TASK DETAILS: Quote the records word for word, from the line containing "Viewport: 498px width, 246px height." through the line containing "Action: [x=327, y=53]", including both of those lines.

──────────────────────────────

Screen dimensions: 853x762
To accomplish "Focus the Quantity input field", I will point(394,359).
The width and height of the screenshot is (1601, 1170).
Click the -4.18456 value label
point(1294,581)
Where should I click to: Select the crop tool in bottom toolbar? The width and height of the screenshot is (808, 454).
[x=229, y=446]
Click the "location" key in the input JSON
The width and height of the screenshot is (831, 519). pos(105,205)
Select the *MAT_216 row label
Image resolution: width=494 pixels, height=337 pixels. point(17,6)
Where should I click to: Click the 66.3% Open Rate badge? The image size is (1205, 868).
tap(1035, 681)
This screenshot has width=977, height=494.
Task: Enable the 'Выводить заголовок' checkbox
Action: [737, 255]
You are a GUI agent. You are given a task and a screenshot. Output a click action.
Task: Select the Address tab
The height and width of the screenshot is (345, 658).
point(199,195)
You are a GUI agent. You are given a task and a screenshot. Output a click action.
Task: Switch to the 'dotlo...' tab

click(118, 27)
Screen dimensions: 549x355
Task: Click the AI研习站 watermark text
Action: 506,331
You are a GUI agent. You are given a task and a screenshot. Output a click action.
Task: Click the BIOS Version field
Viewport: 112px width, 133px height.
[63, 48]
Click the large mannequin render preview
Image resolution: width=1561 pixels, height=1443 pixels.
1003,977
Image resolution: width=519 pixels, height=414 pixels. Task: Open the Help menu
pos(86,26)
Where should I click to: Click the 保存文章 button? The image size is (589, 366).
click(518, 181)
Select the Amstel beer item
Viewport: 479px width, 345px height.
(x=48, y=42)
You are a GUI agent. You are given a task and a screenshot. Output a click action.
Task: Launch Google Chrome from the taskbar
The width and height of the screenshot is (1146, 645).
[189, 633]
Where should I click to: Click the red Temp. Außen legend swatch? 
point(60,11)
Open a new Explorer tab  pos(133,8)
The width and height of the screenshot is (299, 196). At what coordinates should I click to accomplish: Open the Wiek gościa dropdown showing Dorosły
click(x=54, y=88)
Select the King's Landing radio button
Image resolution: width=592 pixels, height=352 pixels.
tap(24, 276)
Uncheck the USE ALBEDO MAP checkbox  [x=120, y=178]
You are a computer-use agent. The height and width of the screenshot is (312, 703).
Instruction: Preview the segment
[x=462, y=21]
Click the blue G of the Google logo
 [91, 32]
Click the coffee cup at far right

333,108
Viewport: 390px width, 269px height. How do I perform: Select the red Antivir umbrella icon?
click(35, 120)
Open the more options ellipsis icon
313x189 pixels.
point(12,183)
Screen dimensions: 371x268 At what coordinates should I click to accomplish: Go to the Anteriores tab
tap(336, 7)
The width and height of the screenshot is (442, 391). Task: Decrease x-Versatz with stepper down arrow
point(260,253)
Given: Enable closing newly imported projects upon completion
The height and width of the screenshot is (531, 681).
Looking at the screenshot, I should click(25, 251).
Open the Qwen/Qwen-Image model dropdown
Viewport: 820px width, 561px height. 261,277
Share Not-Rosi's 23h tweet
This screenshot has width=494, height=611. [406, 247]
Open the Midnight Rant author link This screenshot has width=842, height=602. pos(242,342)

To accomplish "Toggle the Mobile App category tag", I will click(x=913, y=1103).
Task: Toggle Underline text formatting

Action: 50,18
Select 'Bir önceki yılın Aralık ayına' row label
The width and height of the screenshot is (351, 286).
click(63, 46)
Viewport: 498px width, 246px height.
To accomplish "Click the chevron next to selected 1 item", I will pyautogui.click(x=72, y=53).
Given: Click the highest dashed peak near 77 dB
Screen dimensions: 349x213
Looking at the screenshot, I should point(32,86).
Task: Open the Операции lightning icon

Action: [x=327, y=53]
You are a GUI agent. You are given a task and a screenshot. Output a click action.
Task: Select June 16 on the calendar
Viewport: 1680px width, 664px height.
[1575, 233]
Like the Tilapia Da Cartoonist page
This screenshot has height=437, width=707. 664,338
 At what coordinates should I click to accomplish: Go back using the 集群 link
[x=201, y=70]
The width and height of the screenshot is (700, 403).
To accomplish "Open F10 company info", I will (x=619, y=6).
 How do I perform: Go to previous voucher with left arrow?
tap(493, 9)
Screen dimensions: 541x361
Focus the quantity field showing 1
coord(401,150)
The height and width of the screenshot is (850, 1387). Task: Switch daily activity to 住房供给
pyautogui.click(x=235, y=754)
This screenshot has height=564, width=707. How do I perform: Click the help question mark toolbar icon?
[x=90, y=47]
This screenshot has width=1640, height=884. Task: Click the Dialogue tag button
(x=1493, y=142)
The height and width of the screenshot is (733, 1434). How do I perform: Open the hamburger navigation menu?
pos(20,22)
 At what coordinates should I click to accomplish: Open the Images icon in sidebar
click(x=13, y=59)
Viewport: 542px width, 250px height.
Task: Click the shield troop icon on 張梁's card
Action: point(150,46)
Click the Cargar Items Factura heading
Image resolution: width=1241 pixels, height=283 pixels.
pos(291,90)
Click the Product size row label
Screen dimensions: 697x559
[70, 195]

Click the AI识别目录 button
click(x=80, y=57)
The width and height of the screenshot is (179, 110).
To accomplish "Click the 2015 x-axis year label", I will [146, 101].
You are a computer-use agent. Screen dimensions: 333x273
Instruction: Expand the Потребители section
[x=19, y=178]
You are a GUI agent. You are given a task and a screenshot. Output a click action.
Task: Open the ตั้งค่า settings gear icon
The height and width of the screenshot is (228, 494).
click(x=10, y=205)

──────────────────────────────

SOLUTION:
Viewport: 498px width, 246px height.
To accomplish "Click the chevron next to selected 1 item", I will pyautogui.click(x=72, y=53).
Given: Click the highest dashed peak near 77 dB
Screen dimensions: 349x213
Looking at the screenshot, I should point(32,86).
Task: Open the Операции lightning icon

Action: [x=327, y=53]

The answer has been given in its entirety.